◆ Problem description: Skip every picture, and output exactly the lines starting at the one with "Where should I" and running through the last line of the material below.

◆ Dataset:
____

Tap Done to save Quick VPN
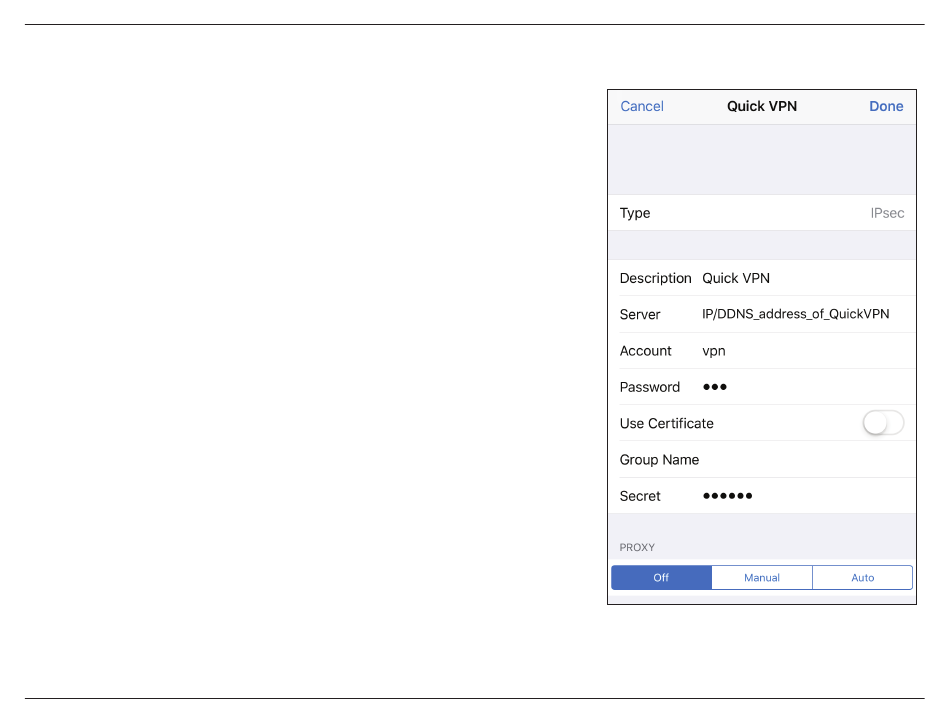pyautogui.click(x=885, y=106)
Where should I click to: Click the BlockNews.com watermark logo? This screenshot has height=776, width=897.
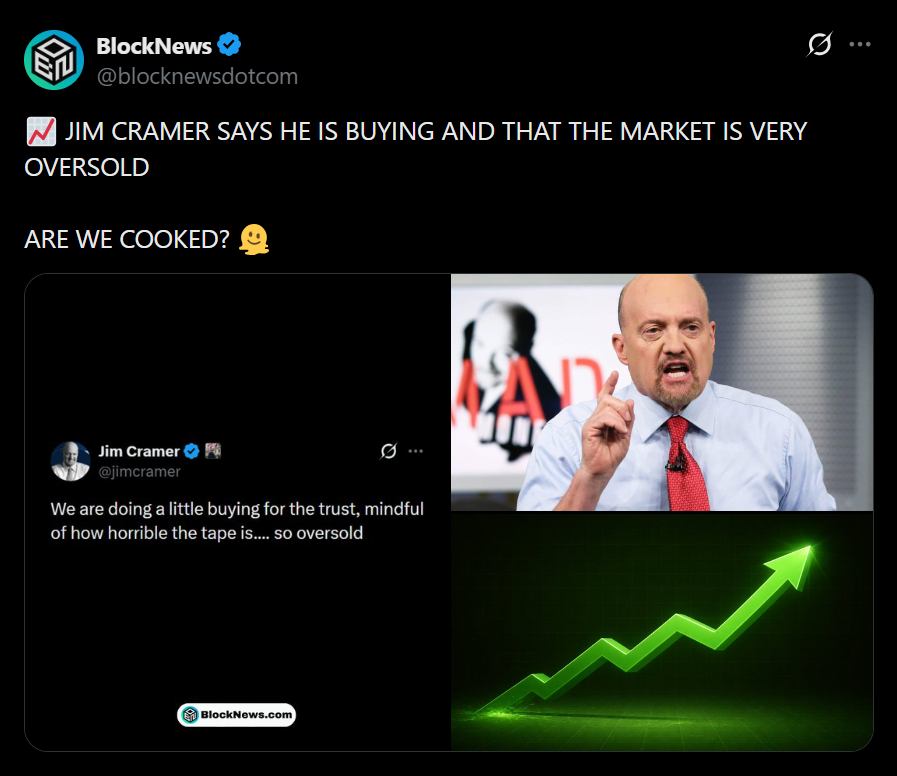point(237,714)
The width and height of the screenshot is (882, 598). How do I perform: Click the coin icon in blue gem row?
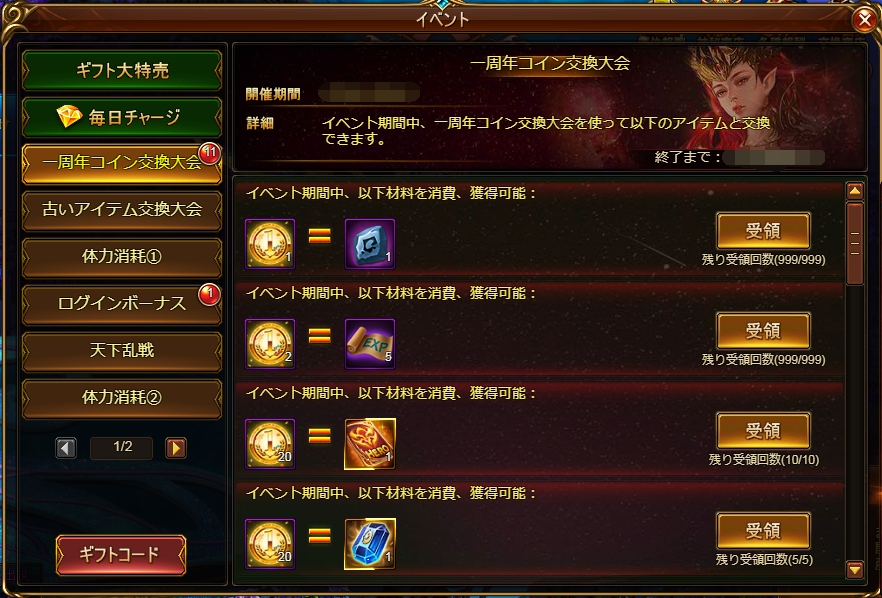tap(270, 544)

____

◆ Result below:
Where should I click to: Click the BlockNews.com watermark logo? This screenshot has height=776, width=897.
point(237,714)
The width and height of the screenshot is (882, 598). How do I perform: Click the coin icon in blue gem row?
tap(270, 544)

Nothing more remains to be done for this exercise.